» **To do**
Print exactly what appears from the line containing "Given: Click the zoom in canvas icon" through the final line of the data below, pictures excluded.
──────── Task material ────────
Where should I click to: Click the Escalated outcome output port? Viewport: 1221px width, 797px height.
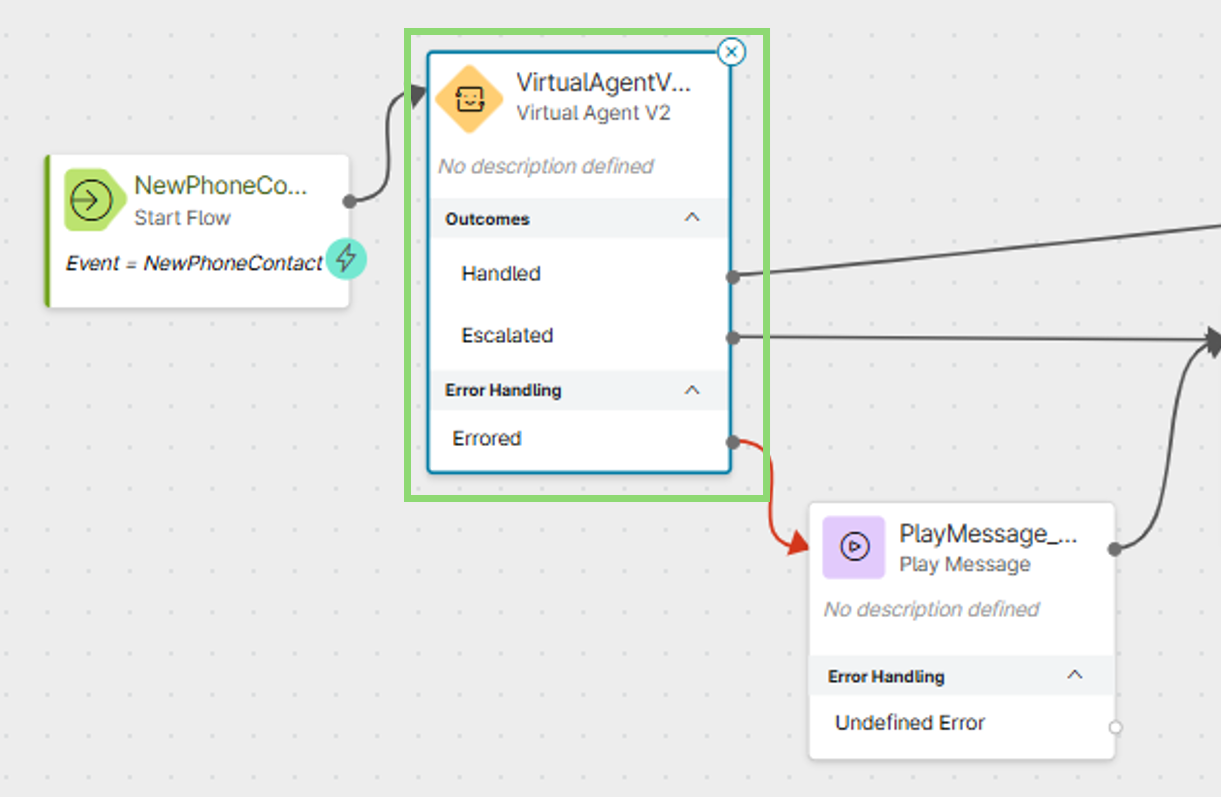tap(733, 338)
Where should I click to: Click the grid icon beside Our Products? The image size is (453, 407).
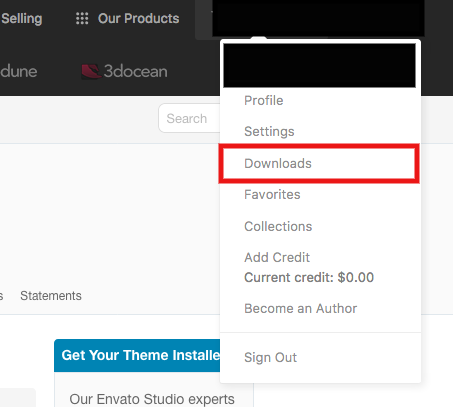point(82,18)
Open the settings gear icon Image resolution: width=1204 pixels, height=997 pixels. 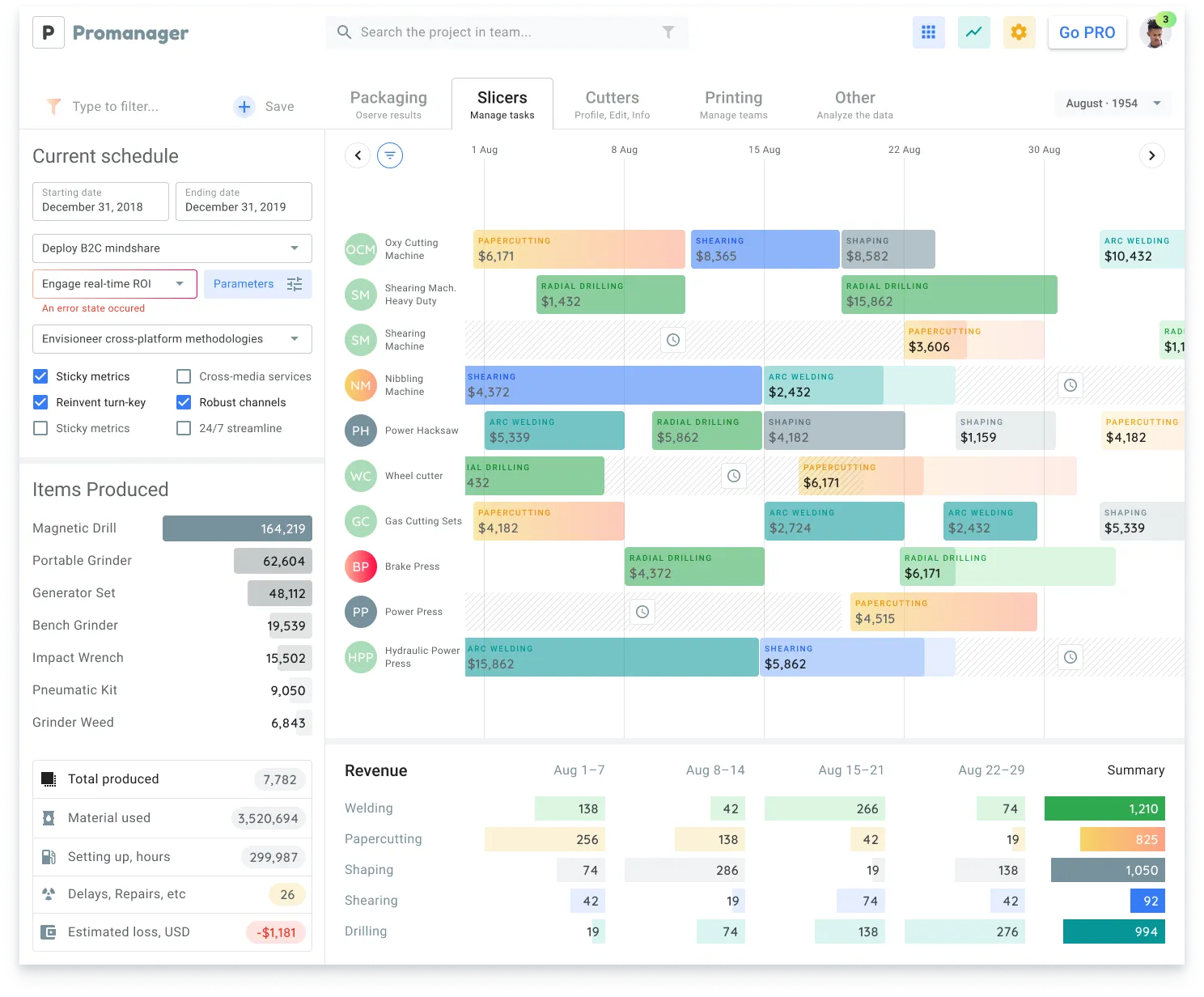[1019, 32]
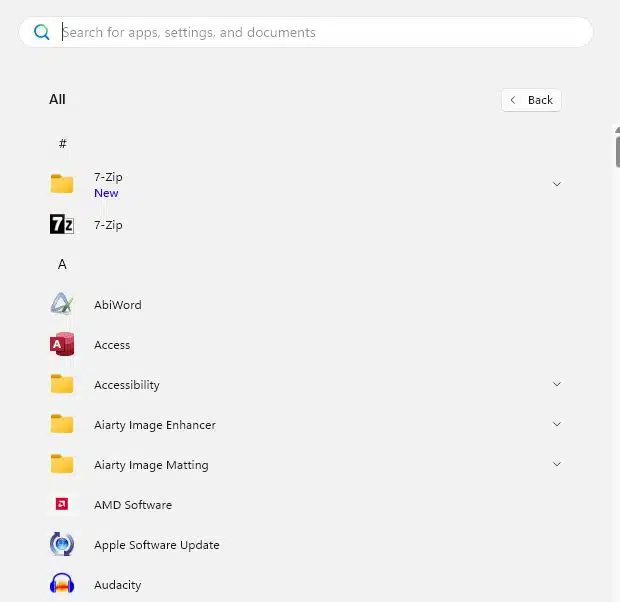Click the AMD Software icon

(62, 505)
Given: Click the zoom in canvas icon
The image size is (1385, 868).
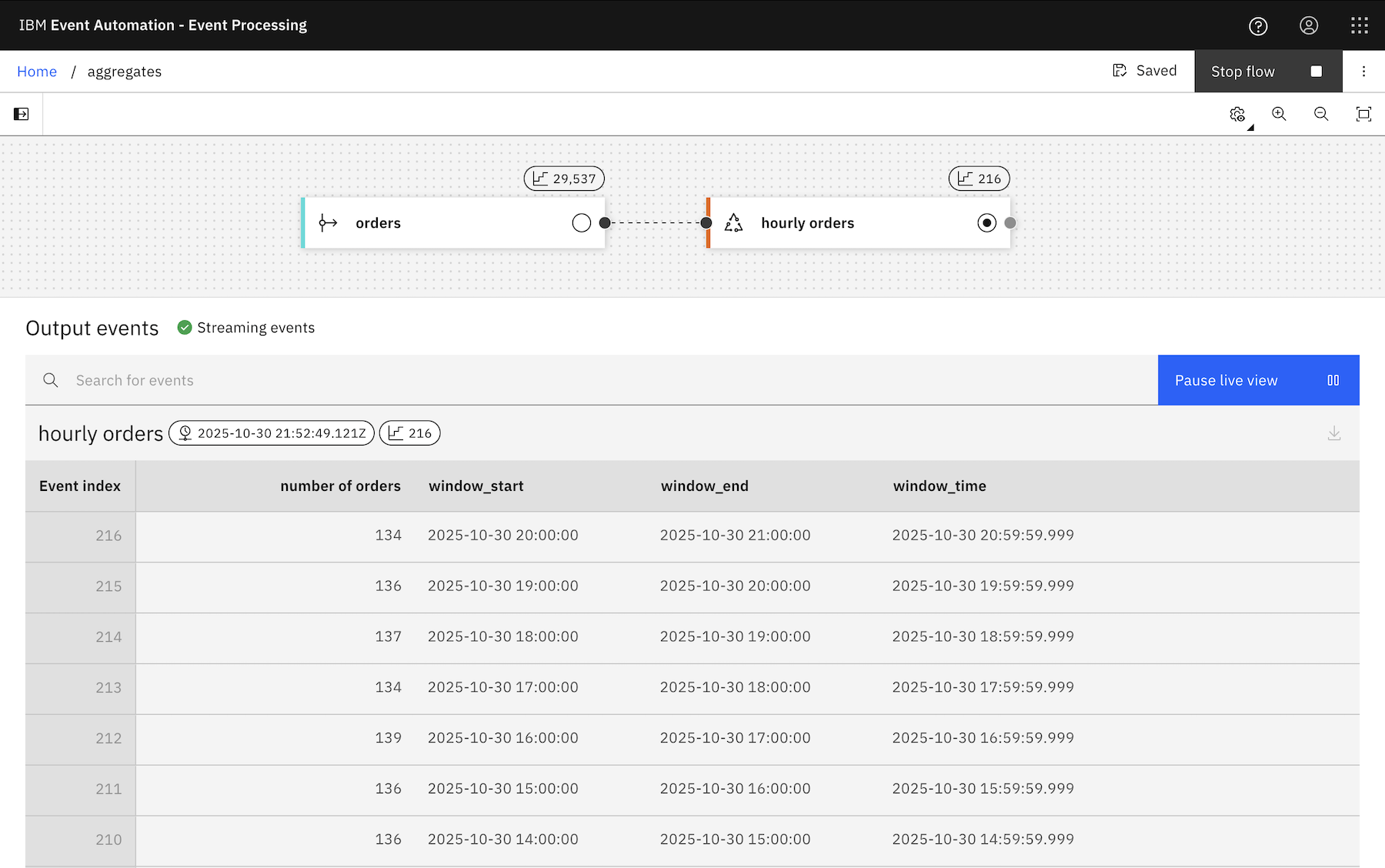Looking at the screenshot, I should click(1279, 114).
────────
» **Answer box**
Given: Click the zoom in canvas icon
The image size is (1385, 868).
Looking at the screenshot, I should click(1279, 114).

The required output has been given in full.